26. Les solitaires ressentirent une joie extrême, lorsque soutenus par la puissance mystérieuse du Yoga, ils parvinrent pour la première fois à ce merveilleux Vâikuṇṭha, séjour du précepteur de l’univers, seul entre tous les mondes digne d’être vénéré, ce lieu divin, éclairé par les chars divers des chefs des Dieux.

27. Après avoir passé six enceintes, indifférents [à ces merveilles], les solitaires virent, à la porte de la septième, deux Dêvas qui étaient du même âge, armés tous deux d’une massue, et dont le costume était embelli par les aigrettes, les pendants d’oreilles et les anneaux les plus riches.

28. De leur cou descendait une guirlande de fleurs des bois, couverte d’abeilles enivrées, et qui venait tomber entre leurs quatre bras noirs ; leurs sourcils froncés, leurs yeux rouges et leurs narines gonflées répandaient quelque agitation sur leur visage.

29. Les solitaires franchirent cette porte à la vue des deux gardiens, sans leur rien demander, comme ils avaient franchi les autres portes dont les battants étaient d’or et de diamant ; car ils étaient de ceux qui vont partout sans être arrêtés, exempts de toute crainte parce que leur regard envisage tout sous le même aspect.

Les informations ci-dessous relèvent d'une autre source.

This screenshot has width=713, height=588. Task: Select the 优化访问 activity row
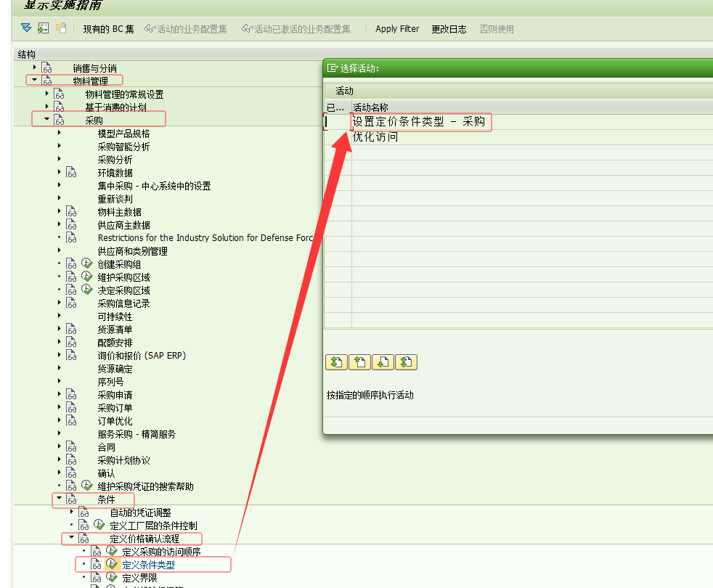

30. Mais à la vue des quatre fils de Brahmâ complètement nus, qui, quoique vieux, paraissaient n’avoir que cinq ans, et qui connaissaient la nature de l’Esprit, les deux portiers, dont les dispositions étaient contraires à celles de Bhagavat, se riant de leur éclat, leur firent l’indigne injure de les écarter avec leur bâton.

31. Repoussés, en présence des Dieux, par les deux gardiens de la porte de Hari, ces pénitents, dignes des plus grands hommages, se voyant trompés dans l’espérance qu’ils avaient conçue de contempler l’objet de leur affection, s’écrièrent tout à coup, les yeux animés et avec quelque colère :

32. D’où vous vient donc cette inégalité d’opinions, au milieu d’êtres parvenus ici par un entier dévouement à Bhagavat, et habitant ce séjour en suivant sa loi ? Ou bien, quand Purucha qui est si calme, ne connaît pas d’ennemis, comment pouvez-vous soupçonner qu’il puisse se présenter ici des misérables comme vous ?

33. Quand les sages ne voient en Bhagavat que Bhagavat lui-même au sein duquel est l’univers, et qui réside en ce lieu ; et quand ils voient leur propre âme dans l’âme [universelle], comme l’air est dans le ciel, quelle est donc la cause qui vous ferait supposer, à vous qui n’avez des Suras que le vêtement, un danger de rupture ou de guerre pour Bhagavat ?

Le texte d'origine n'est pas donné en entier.